Saved entries:
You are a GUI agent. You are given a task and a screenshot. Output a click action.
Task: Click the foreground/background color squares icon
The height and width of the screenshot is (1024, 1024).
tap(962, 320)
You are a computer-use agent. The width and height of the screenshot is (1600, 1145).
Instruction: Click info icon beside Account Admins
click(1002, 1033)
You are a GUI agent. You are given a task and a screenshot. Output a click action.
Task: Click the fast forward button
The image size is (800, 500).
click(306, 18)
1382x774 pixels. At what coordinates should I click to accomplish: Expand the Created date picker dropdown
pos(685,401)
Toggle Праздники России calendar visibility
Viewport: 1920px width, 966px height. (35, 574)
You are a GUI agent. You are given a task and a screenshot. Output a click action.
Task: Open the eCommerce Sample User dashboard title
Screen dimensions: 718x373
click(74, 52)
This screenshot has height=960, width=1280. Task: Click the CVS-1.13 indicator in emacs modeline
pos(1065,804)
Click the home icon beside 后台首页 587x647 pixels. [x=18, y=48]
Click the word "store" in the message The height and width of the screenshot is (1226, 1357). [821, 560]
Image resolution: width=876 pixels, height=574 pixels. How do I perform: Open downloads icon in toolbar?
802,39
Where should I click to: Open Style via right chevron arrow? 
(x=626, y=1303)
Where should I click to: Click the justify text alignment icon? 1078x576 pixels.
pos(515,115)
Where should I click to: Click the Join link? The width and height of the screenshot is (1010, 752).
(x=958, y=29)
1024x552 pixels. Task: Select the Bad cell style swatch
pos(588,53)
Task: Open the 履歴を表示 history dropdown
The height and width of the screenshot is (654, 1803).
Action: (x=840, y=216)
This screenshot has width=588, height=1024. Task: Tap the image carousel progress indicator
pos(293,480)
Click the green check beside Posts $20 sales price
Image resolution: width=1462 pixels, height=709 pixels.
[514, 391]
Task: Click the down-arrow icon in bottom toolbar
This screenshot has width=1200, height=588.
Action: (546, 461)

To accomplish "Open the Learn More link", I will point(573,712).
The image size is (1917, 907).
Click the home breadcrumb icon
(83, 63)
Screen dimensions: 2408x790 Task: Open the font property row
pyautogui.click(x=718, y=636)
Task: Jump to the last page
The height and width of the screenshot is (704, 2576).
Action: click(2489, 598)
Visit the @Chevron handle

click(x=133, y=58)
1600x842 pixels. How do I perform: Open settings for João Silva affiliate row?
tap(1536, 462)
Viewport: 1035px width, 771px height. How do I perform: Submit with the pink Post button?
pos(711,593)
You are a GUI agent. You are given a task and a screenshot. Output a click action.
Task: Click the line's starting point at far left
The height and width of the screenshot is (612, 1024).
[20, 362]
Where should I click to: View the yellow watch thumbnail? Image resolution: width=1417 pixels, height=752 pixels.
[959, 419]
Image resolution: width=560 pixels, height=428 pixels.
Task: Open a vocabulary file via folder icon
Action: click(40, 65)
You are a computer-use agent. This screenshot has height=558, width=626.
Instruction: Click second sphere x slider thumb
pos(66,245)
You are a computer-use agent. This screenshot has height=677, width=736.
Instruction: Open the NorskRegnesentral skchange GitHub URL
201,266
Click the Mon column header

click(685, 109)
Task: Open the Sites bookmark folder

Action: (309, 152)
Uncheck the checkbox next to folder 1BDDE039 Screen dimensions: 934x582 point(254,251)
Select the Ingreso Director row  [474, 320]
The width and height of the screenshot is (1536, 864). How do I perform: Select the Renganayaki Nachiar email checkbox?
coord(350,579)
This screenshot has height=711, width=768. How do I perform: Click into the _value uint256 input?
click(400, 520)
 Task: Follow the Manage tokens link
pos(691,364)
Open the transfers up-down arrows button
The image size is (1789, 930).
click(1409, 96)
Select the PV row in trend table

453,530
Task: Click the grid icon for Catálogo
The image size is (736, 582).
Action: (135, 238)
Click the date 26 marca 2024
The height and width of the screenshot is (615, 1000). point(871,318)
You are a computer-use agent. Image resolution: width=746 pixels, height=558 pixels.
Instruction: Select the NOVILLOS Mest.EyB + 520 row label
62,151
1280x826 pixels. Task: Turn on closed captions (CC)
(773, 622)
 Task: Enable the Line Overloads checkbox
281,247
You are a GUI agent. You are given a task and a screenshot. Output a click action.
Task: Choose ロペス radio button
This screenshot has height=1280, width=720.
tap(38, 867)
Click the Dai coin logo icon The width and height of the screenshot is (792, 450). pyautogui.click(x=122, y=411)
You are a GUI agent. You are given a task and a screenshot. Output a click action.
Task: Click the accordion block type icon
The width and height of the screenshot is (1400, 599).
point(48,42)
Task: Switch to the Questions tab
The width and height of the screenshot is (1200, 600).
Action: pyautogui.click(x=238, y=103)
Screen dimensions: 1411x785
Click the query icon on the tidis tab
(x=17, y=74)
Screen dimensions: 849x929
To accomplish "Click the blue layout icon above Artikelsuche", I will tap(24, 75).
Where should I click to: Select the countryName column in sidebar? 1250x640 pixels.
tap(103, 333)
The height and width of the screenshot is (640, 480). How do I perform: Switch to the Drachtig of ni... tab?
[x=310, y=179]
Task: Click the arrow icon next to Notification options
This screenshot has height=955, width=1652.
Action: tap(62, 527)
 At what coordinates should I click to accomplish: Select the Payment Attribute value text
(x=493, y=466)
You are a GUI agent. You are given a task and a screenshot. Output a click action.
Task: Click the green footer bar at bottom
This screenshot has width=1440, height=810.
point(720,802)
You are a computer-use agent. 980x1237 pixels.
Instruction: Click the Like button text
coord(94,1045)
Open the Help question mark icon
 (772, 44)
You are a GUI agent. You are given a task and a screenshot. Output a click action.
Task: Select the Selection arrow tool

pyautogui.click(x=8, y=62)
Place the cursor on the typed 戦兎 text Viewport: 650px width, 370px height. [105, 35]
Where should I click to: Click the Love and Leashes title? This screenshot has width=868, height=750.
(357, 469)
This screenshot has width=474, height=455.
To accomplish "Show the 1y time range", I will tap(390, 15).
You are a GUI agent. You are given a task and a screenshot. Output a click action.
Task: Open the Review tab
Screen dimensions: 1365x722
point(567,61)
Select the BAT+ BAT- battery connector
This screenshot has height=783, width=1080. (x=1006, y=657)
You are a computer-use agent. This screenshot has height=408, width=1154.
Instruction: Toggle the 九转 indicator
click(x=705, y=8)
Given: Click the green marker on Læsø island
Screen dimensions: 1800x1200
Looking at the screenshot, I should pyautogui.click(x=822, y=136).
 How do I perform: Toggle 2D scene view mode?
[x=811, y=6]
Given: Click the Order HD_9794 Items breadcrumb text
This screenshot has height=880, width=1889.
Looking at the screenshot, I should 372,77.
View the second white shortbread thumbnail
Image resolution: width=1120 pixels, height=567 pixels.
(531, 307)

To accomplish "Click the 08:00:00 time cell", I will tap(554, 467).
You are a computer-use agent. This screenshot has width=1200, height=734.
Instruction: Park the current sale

**EXERCISE**
Every entry should be transcribed exactly, with nothing omitted.

**TASK OUTPUT**
You are a GUI agent. You are given a task and a screenshot. Output a click action.
Task: Click the foreground/background color squares icon
The height and width of the screenshot is (1024, 1024).
tap(962, 320)
You are a computer-use agent. The width and height of the screenshot is (1600, 1145).
Instruction: Click info icon beside Account Admins
click(1002, 1033)
You are a GUI agent. You are given a task and a screenshot. Output a click action.
Task: Click the fast forward button
The image size is (800, 500).
click(306, 18)
1382x774 pixels. At what coordinates should I click to accomplish: Expand the Created date picker dropdown
pos(685,401)
Toggle Праздники России calendar visibility
Viewport: 1920px width, 966px height. (35, 574)
You are a GUI agent. You are given a task and a screenshot. Output a click action.
Task: Open the eCommerce Sample User dashboard title
Screen dimensions: 718x373
click(74, 52)
This screenshot has height=960, width=1280. Task: Click the CVS-1.13 indicator in emacs modeline
pos(1065,804)
Click the home icon beside 后台首页 587x647 pixels. [x=18, y=48]
Click the word "store" in the message The height and width of the screenshot is (1226, 1357). [821, 560]
Image resolution: width=876 pixels, height=574 pixels. How do I perform: Open downloads icon in toolbar?
802,39
Where should I click to: Open Style via right chevron arrow? 
(x=626, y=1303)
Where should I click to: Click the justify text alignment icon? 1078x576 pixels.
pos(515,115)
Where should I click to: Click the Join link? The width and height of the screenshot is (1010, 752).
(x=958, y=29)
1024x552 pixels. Task: Select the Bad cell style swatch
pos(588,53)
Task: Open the 履歴を表示 history dropdown
The height and width of the screenshot is (654, 1803).
Action: (x=840, y=216)
This screenshot has width=588, height=1024. Task: Tap the image carousel progress indicator
pos(293,480)
Click the green check beside Posts $20 sales price
Image resolution: width=1462 pixels, height=709 pixels.
[514, 391]
Task: Click the down-arrow icon in bottom toolbar
This screenshot has width=1200, height=588.
Action: (546, 461)

To accomplish "Open the Learn More link", I will point(573,712).
The image size is (1917, 907).
Click the home breadcrumb icon
(83, 63)
Screen dimensions: 2408x790 Task: Open the font property row
pyautogui.click(x=718, y=636)
Task: Jump to the last page
The height and width of the screenshot is (704, 2576).
Action: click(2489, 598)
Visit the @Chevron handle

click(x=133, y=58)
1600x842 pixels. How do I perform: Open settings for João Silva affiliate row?
tap(1536, 462)
Viewport: 1035px width, 771px height. How do I perform: Submit with the pink Post button?
pos(711,593)
You are a GUI agent. You are given a task and a screenshot. Output a click action.
Task: Click the line's starting point at far left
The height and width of the screenshot is (612, 1024).
[20, 362]
Where should I click to: View the yellow watch thumbnail? Image resolution: width=1417 pixels, height=752 pixels.
[959, 419]
Image resolution: width=560 pixels, height=428 pixels.
Task: Open a vocabulary file via folder icon
Action: click(40, 65)
You are a computer-use agent. This screenshot has height=558, width=626.
Instruction: Click second sphere x slider thumb
pos(66,245)
You are a computer-use agent. This screenshot has height=677, width=736.
Instruction: Open the NorskRegnesentral skchange GitHub URL
201,266
Click the Mon column header

click(685, 109)
Task: Open the Sites bookmark folder

Action: (309, 152)
Uncheck the checkbox next to folder 1BDDE039 Screen dimensions: 934x582 point(254,251)
Select the Ingreso Director row  [474, 320]
The width and height of the screenshot is (1536, 864). How do I perform: Select the Renganayaki Nachiar email checkbox?
coord(350,579)
This screenshot has height=711, width=768. How do I perform: Click into the _value uint256 input?
click(400, 520)
 Task: Follow the Manage tokens link
pos(691,364)
Open the transfers up-down arrows button
The image size is (1789, 930).
click(1409, 96)
Select the PV row in trend table

453,530
Task: Click the grid icon for Catálogo
The image size is (736, 582).
Action: (135, 238)
Click the date 26 marca 2024
The height and width of the screenshot is (615, 1000). point(871,318)
You are a computer-use agent. Image resolution: width=746 pixels, height=558 pixels.
Instruction: Select the NOVILLOS Mest.EyB + 520 row label
62,151
1280x826 pixels. Task: Turn on closed captions (CC)
(773, 622)
 Task: Enable the Line Overloads checkbox
281,247
You are a GUI agent. You are given a task and a screenshot. Output a click action.
Task: Choose ロペス radio button
This screenshot has height=1280, width=720.
tap(38, 867)
Click the Dai coin logo icon The width and height of the screenshot is (792, 450). pyautogui.click(x=122, y=411)
You are a GUI agent. You are given a task and a screenshot. Output a click action.
Task: Click the accordion block type icon
The width and height of the screenshot is (1400, 599).
point(48,42)
Task: Switch to the Questions tab
The width and height of the screenshot is (1200, 600).
Action: pyautogui.click(x=238, y=103)
Screen dimensions: 1411x785
Click the query icon on the tidis tab
(x=17, y=74)
Screen dimensions: 849x929
To accomplish "Click the blue layout icon above Artikelsuche", I will tap(24, 75).
Where should I click to: Select the countryName column in sidebar? 1250x640 pixels.
tap(103, 333)
The height and width of the screenshot is (640, 480). How do I perform: Switch to the Drachtig of ni... tab?
[x=310, y=179]
Task: Click the arrow icon next to Notification options
This screenshot has height=955, width=1652.
Action: tap(62, 527)
 At what coordinates should I click to accomplish: Select the Payment Attribute value text
(x=493, y=466)
You are a GUI agent. You are given a task and a screenshot. Output a click action.
Task: Click the green footer bar at bottom
This screenshot has width=1440, height=810.
point(720,802)
You are a computer-use agent. 980x1237 pixels.
Instruction: Click the Like button text
coord(94,1045)
Open the Help question mark icon
 (772, 44)
You are a GUI agent. You are given a task and a screenshot. Output a click action.
Task: Select the Selection arrow tool

pyautogui.click(x=8, y=62)
Place the cursor on the typed 戦兎 text Viewport: 650px width, 370px height. [105, 35]
Where should I click to: Click the Love and Leashes title? This screenshot has width=868, height=750.
(357, 469)
This screenshot has width=474, height=455.
To accomplish "Show the 1y time range", I will tap(390, 15).
You are a GUI agent. You are given a task and a screenshot. Output a click action.
Task: Open the Review tab
Screen dimensions: 1365x722
point(567,61)
Select the BAT+ BAT- battery connector
This screenshot has height=783, width=1080. (x=1006, y=657)
You are a computer-use agent. This screenshot has height=408, width=1154.
Instruction: Toggle the 九转 indicator
click(x=705, y=8)
Given: Click the green marker on Læsø island
Screen dimensions: 1800x1200
Looking at the screenshot, I should pyautogui.click(x=822, y=136).
 How do I perform: Toggle 2D scene view mode?
[x=811, y=6]
Given: Click the Order HD_9794 Items breadcrumb text
This screenshot has height=880, width=1889.
Looking at the screenshot, I should 372,77.
View the second white shortbread thumbnail
Image resolution: width=1120 pixels, height=567 pixels.
(531, 307)

To accomplish "Click the 08:00:00 time cell", I will tap(554, 467).
You are a computer-use agent. This screenshot has width=1200, height=734.
Instruction: Park the current sale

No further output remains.